Salary, royalties or other remuneration paid by SJRMC to the Investigator and intellectual property rights assigned to SJRMC; 

Income from seminars, lectures or teaching engagements sponsored by a federal, state or local government agency, or an institution of higher education as defined at 20 U.S.C. 1001(a);

Income from service on advisory committees or review panels for a federal, state, or local government agency, or an institution of higher education as defined at 20 U.S.C. 1001 (a).

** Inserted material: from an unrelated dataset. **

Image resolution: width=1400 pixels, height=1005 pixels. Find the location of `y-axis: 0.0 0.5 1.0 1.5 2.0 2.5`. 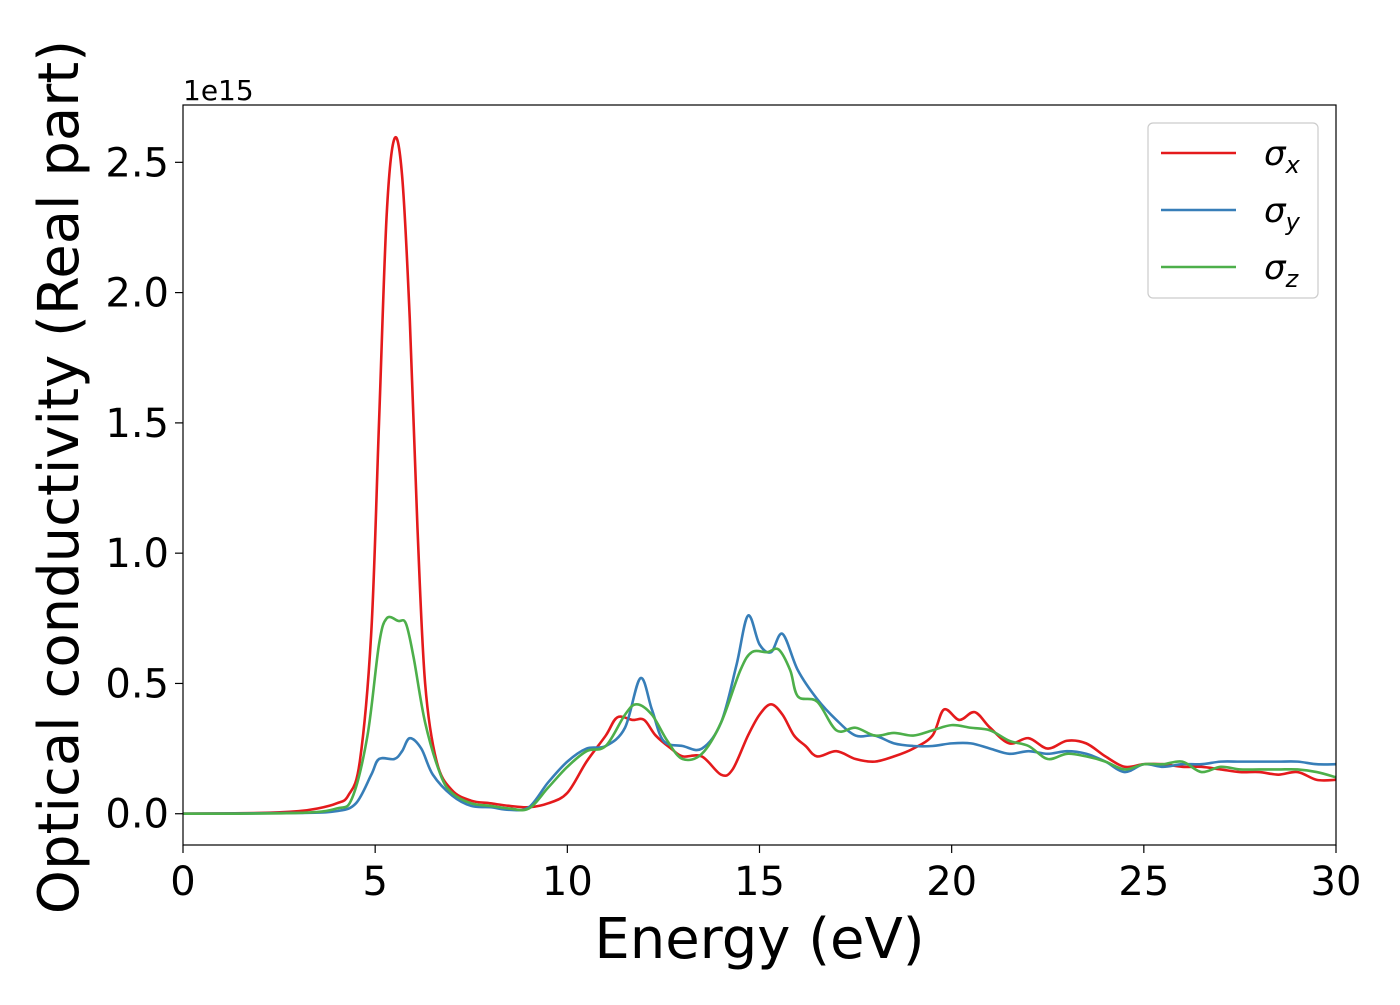

y-axis: 0.0 0.5 1.0 1.5 2.0 2.5 is located at coordinates (144, 489).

Income from investment vehicles, such as mutual funds and retirement accounts, as long as the investigator does not directly control the investment decisions made in these vehicles. 

REFERENCES/STANDARDS: 

  • FDA regulations 21 CFR part 54 
  • Federal Public Health Service regulations 42 CFR part 50, subpart F; and 45 CFR part 94  
  • National Science Foundation Grant Policy Manual 510, as amended by 60 FR 35820 (1995). 
  • *State of Michigan follows federal regulations in this area and does not maintain state rules or regulations governing financial conflicts of interest in clinical research.